GIOVANI: CONVEGNO DIOCESI ROMA. NEMBRINI, "UNA PROPOSTA DI VITA" E UN TESTIMONE "LIETO E FORTE" (2)

"L’educazione non poggia su tecniche psicologiche o pedagogiche o sociologiche. E’ l’offerta della propria vita alla vita dell’altro. E’ l’offerta di una proposta di vita esistenzialmente significativa e convincente che ha le sue radici nella esperienza lieta e certa del testimone": è la tesi proposta da Franco Nembrini ai partecipanti alla serata di apertura del convegno diocesano di Roma, ieri sera nella basilica di S.Giovanni in Laterano. "Se per educare fossero bastate le parole sarebbero piovuti Vangeli, invece Lui è venuto, compagno della nostra povera esistenza", ha proseguito il relatore, aggiungendo che "l’azione missionaria del cristiano e della Chiesa tutta non può che consistere in una coraggiosa testimonianza della fede là dove gli uomini vivono, dove i giovani consumano la loro giovinezza, in primis la scuola.

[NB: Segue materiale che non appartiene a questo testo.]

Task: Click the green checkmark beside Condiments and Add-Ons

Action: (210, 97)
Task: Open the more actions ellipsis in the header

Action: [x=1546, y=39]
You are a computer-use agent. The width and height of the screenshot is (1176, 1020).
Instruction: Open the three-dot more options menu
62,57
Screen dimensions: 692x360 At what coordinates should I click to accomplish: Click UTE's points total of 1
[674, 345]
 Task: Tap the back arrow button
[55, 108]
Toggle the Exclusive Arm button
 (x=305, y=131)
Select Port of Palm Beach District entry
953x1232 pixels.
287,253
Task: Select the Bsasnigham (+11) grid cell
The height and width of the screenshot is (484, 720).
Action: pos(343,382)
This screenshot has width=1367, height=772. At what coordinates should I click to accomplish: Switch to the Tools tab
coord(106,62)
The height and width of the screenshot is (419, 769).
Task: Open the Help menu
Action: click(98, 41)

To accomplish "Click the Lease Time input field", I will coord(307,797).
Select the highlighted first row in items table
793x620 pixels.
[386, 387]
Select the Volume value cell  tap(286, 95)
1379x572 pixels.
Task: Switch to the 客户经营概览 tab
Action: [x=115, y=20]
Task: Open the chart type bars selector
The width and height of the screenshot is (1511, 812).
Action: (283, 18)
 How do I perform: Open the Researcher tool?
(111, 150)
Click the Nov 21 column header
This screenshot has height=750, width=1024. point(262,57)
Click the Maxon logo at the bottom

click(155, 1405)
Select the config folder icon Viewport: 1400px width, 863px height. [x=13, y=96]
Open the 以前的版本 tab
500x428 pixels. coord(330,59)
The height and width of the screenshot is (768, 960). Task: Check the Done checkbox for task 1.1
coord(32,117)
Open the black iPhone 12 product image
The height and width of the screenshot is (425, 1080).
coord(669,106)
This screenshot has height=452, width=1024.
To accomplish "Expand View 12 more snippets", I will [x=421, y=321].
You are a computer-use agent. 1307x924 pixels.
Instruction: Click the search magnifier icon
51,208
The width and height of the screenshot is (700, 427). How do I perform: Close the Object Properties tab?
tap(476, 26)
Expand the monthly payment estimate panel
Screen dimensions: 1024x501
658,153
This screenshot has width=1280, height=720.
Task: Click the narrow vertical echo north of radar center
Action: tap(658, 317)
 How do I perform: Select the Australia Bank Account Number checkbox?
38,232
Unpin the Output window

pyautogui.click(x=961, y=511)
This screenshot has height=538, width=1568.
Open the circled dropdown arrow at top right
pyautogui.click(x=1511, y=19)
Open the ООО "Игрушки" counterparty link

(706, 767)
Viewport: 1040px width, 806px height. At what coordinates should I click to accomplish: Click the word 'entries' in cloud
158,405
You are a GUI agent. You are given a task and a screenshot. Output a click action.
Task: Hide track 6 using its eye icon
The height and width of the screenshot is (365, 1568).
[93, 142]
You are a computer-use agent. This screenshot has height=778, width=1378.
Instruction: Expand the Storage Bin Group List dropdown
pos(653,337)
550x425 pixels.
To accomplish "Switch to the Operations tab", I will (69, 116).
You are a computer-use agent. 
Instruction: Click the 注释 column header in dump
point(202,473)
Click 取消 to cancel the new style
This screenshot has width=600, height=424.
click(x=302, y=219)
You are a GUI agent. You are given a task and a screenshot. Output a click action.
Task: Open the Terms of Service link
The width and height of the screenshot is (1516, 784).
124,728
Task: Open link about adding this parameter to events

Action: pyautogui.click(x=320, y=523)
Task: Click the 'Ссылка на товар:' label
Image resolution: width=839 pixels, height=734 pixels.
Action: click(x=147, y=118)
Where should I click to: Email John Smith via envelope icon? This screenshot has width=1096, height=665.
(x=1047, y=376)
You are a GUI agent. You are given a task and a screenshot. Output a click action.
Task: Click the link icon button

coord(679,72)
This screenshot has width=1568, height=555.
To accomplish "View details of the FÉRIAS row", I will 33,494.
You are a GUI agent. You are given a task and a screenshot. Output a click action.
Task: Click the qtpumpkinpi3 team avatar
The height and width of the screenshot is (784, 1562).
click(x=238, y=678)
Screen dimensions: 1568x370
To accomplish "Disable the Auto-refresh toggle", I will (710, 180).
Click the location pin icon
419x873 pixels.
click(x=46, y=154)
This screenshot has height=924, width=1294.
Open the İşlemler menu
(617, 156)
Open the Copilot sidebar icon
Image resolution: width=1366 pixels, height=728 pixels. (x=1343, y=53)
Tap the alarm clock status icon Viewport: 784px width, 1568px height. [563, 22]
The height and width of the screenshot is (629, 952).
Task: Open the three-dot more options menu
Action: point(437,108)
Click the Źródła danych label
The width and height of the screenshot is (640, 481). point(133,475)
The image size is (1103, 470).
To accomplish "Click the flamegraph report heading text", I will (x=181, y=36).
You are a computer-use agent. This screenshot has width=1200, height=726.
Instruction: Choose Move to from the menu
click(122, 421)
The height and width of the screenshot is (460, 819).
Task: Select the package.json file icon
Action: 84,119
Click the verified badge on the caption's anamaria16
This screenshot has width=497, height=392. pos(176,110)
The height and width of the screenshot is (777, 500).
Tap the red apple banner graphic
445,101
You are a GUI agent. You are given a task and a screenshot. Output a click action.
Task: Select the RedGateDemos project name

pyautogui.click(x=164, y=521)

Non si può più immaginare di svolgere l’azione pastorale in ambiti chiusi, diversi dai luoghi di studio e di lavoro, e di divertimento, ma bisognerà ricominciare a incontrare i nostri fratelli uomini là dove essi vivono i loro interessi, i loro affetti, la loro intelligenza e operosità". Il relatore ha aggiunto che i giovani scrutano "la coerenza dell’educatore e che ti vedano lieto e forte davanti alla realtà è l’unico modo che hai di educarli".